La dualidad del sistema libio se explica, principalmente, por la desconfianza de Gaddafi hacia su propio ejército, de quien siempre temió que pudiera llevar a cabo un golpe de estado. Efectivamente, una parte importante de las Fuerzas Armadas de Libia desertó y se sumó a los sublevados cuando Gaddafi ordenó la represión contra los levantamientos populares del mes de febrero. En cambio, mercenarios ya asentados en el país y otros contratados en distintos países africanos para la ocasión han tenido un papel destacado en un espiral de represión que ha llevado a Naciones Unidas a aplicar sanciones contra el régimen.

De este rápido repaso a cuatro de los países que han protagonizado levantamientos populares en 2011 se extraen dos conclusiones. La primera es que cuanto más representativo de la sociedad es un cuerpo de seguridad, tanto menos dispuestos están sus miembros a defender a un régimen cargando violentamente contra la población. La segunda es que un cuerpo de seguridad que ha controlado, total o parcialmente un régimen, intentará tutelar todo proceso de cambio para impedir que se erosione en exceso su posición dominante dentro del sistema político, económico y social.

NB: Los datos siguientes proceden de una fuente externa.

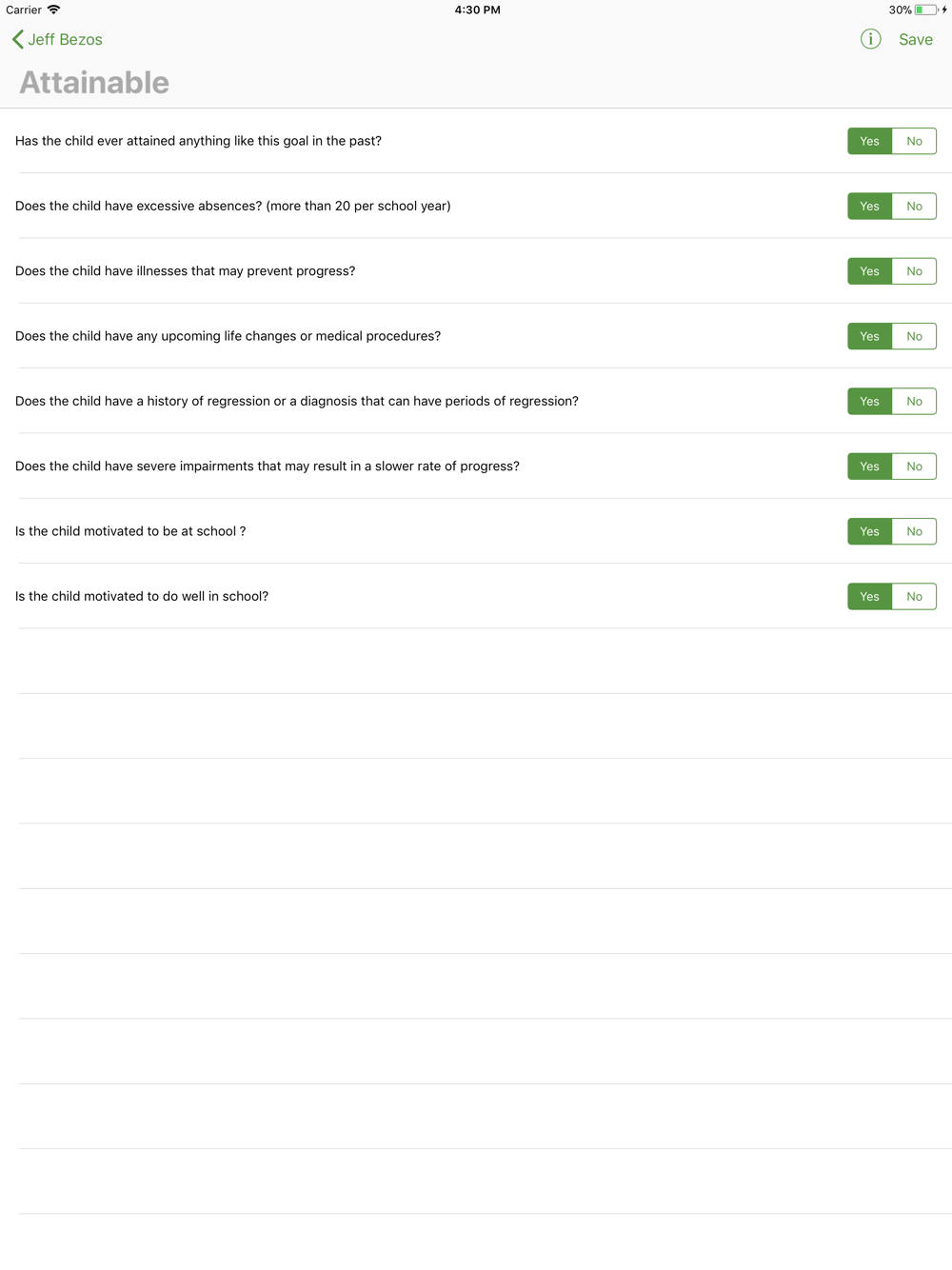This screenshot has width=952, height=1270.
Task: Tap the Wi-Fi icon in status bar
Action: [x=53, y=10]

Convendría recordar estas dos conclusiones cuando en un futuro la Unión Europea, la OTAN o países individuales decidan poner en marcha programas de apoyo, asistencia y formación de las fuerzas de seguridad. Demasiado a menudo se ha pensado la reforma del sector de seguridad en clave de modernización técnica, desatendiendo los aspectos de control democrático, la connivencia con fuerzas privadas de seguridad o la construcción de una vocación de servicio a los ciudadanos. Nunca es tarde para rectificar y más si tenemos en cuenta que, al igual que otras reformas fundamentales, la del sector de seguridad en los países árabes no concluirá en cuestión de meses.